July 8, 2025
Small changes to AI LLMs could cut energy use by 90 percent, claims UNESCO report
A new report from UNESCO and University College London claims that relatively minor changes in the way large language models (LLMs) are built and used can reduce their energy consumption by up to 90 percent without compromising performance. The report highlights the growing energy demands of generative AI systems and calls for a shift in approach to make them more sustainable. According to UNESCO, the annual energy footprint of generative AI is already equivalent to that of a low-income country, and continues to rise.

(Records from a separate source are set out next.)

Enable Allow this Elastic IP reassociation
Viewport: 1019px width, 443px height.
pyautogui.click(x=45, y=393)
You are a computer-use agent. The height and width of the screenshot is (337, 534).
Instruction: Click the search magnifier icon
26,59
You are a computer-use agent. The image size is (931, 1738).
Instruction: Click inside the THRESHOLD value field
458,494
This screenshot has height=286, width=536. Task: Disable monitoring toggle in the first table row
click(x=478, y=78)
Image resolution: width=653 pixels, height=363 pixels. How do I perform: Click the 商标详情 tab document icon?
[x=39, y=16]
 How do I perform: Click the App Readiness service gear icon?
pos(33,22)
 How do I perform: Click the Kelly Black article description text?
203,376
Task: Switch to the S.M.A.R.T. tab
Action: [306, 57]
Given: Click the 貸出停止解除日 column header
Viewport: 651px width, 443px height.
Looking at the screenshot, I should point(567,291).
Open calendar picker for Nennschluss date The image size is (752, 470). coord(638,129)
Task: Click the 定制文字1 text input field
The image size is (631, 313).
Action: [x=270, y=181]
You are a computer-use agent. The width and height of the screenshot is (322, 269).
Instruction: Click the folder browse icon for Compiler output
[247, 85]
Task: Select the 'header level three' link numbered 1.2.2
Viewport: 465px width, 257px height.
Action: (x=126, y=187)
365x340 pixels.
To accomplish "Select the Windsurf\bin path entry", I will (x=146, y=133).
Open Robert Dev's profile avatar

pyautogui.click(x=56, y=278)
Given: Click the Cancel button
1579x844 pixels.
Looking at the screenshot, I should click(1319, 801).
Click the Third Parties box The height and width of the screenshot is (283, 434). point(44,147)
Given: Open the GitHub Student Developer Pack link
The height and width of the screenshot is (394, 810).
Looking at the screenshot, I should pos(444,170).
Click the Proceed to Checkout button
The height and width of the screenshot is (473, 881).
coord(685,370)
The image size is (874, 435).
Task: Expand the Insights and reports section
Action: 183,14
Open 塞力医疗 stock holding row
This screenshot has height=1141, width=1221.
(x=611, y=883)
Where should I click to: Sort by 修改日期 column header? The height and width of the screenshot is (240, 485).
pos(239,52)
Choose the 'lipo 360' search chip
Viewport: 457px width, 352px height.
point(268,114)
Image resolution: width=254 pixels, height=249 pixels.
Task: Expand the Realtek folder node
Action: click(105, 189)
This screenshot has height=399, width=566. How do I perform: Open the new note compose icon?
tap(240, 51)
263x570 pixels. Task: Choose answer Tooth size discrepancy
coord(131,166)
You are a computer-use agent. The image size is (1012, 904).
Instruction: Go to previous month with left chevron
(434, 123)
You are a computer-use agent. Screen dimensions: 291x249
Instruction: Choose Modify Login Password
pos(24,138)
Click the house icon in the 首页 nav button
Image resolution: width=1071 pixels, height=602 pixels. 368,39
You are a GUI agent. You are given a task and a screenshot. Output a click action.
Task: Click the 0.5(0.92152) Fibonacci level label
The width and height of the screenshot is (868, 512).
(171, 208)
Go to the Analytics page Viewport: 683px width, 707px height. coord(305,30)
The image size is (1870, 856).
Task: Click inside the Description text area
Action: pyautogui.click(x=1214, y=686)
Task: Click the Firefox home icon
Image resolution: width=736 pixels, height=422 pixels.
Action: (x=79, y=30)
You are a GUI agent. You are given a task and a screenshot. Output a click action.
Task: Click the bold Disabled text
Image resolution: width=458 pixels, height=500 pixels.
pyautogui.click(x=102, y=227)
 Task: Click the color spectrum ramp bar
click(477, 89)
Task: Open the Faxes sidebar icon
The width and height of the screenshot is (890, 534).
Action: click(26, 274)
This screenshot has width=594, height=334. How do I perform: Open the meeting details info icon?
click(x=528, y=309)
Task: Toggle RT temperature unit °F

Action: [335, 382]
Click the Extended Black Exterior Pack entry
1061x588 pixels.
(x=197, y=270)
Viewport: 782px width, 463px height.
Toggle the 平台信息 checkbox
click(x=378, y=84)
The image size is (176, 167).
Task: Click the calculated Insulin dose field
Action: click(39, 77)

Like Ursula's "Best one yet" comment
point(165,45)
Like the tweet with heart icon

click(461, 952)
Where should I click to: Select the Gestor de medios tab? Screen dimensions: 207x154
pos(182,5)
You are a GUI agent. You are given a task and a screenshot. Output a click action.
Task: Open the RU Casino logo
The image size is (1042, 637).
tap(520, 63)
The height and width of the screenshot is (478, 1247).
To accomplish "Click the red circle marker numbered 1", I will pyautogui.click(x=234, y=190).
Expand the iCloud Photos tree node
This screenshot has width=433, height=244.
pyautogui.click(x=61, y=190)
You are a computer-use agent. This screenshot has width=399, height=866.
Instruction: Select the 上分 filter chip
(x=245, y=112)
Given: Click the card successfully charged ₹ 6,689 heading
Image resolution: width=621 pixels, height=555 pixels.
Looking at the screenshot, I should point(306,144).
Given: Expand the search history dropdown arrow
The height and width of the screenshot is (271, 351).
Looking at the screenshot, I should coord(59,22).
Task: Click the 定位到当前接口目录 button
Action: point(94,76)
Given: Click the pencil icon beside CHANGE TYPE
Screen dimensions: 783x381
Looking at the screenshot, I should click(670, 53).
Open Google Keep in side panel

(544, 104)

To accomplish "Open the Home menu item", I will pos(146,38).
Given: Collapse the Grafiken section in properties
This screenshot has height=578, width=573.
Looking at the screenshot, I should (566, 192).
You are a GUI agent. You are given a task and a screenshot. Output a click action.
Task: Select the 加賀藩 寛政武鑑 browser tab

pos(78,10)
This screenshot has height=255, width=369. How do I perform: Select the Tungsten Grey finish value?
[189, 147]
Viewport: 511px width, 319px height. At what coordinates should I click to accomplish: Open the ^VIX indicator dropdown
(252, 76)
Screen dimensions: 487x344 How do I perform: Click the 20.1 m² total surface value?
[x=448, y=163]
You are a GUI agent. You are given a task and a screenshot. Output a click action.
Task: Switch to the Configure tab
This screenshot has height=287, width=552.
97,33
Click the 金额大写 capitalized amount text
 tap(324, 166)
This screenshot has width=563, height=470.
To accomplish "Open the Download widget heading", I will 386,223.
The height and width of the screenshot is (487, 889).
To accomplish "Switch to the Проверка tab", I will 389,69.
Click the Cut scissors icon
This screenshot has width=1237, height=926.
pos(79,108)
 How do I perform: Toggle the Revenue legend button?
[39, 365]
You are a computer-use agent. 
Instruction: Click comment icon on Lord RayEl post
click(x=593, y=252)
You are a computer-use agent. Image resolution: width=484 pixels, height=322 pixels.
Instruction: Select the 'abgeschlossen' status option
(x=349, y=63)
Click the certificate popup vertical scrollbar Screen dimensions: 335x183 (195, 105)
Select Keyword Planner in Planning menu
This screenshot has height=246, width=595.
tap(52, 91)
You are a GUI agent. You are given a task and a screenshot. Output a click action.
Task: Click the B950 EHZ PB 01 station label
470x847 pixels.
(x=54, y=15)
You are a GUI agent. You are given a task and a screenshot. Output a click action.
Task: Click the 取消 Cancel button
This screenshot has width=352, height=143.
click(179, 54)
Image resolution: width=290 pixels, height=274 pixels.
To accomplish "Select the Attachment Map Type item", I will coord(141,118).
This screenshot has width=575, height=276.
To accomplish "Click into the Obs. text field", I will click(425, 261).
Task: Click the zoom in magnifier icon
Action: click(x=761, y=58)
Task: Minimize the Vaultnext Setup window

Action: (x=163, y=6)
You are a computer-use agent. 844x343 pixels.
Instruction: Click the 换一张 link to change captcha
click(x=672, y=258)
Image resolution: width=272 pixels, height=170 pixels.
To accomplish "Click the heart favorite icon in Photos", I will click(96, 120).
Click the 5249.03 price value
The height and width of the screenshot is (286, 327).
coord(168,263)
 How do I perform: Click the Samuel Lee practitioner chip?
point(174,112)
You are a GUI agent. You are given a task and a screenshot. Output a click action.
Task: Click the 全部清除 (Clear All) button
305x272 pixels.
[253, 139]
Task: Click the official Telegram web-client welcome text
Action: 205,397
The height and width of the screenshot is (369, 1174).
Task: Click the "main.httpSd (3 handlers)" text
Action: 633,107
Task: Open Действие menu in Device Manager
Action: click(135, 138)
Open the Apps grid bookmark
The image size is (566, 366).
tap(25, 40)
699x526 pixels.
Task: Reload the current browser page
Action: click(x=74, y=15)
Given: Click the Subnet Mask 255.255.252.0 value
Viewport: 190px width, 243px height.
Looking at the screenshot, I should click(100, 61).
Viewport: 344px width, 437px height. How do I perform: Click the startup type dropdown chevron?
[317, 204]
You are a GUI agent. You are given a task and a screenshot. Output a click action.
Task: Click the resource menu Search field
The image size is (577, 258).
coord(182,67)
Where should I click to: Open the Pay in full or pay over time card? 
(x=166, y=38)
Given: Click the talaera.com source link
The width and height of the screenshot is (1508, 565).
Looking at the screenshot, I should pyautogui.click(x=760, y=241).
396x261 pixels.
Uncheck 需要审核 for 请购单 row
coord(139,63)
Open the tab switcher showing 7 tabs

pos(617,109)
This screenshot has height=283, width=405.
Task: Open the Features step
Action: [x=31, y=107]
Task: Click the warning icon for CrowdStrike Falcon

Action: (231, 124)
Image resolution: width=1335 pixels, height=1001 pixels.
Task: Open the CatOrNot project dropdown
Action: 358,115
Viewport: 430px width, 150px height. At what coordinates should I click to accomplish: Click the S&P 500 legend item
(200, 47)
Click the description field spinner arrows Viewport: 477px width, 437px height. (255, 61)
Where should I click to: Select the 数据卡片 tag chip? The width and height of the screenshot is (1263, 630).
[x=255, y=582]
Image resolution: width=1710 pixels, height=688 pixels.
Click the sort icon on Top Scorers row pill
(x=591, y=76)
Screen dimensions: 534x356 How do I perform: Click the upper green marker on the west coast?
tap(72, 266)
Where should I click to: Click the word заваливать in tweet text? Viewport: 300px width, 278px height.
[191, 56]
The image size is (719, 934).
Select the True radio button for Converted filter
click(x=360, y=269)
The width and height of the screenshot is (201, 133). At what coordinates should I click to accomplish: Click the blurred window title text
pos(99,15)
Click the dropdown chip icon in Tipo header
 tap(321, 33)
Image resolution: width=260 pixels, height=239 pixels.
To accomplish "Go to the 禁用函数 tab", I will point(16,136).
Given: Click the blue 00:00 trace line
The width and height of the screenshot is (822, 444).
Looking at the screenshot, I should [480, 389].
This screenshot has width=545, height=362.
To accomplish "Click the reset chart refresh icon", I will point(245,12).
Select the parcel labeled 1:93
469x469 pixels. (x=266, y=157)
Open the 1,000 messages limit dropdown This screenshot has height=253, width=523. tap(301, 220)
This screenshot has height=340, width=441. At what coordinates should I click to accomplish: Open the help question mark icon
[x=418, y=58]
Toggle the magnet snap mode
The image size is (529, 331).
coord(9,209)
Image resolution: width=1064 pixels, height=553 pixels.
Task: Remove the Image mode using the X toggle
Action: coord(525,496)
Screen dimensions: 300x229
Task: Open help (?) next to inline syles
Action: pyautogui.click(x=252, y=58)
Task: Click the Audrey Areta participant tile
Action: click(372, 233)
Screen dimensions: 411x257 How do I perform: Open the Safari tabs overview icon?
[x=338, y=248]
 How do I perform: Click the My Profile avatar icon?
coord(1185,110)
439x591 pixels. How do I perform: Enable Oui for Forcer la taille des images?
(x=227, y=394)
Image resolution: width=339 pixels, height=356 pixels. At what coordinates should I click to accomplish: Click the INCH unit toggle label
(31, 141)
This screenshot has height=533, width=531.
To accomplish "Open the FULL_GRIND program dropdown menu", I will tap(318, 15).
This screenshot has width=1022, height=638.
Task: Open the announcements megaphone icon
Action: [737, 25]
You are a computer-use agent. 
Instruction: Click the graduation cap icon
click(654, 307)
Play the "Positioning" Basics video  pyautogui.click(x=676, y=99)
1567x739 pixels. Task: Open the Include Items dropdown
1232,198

UNESCO’s Assistant Director-General for Communication and Information, Tawfik Jelassi, said: “Generative AI’s annual energy footprint is already equivalent to that of a low-income country, and it is growing exponentially. To make AI more sustainable, we need a paradigm shift in how we use it, and we must educate consumers about what they can do to reduce their environmental impact.”
In 2021, all member states adopted the UNESCO Recommendation on the Ethics of AI, which includes guidance on reducing environmental impact. The organisation is now encouraging governments and industry to invest in research that prioritises energy efficiency, as well as efforts to improve public understanding of the environmental cost of AI.
The report includes findings from a team of computer scientists at UCL who conducted experiments on various open-source large language models. They identified three main strategies for reducing energy use. The first is the use of smaller models that are designed for specific tasks. These models, the report says, can match the performance of larger general-purpose systems while using significantly less energy. One design approach discussed is the ‘mixture of experts’ system, in which only the necessary specialist models are activated depending on the task.
The second strategy involves shortening prompts and responses. According to the report, doing so can reduce energy use by more than 50 percent. The third technique is model compression, including methods such as quantisation, which can cut energy use by up to 44 percent while maintaining performance.
The report also points to the wider implications of this approach for access to AI in low-resource settings. Most of the infrastructure required for AI remains concentrated in high-income countries. According to the International Telecommunication Union, only 5 percent of Africa’s AI workforce currently has access to the computing power needed to build or use generative AI tools. Smaller and more efficient models are seen as one way to make AI more accessible in regions where energy and connectivity are limited.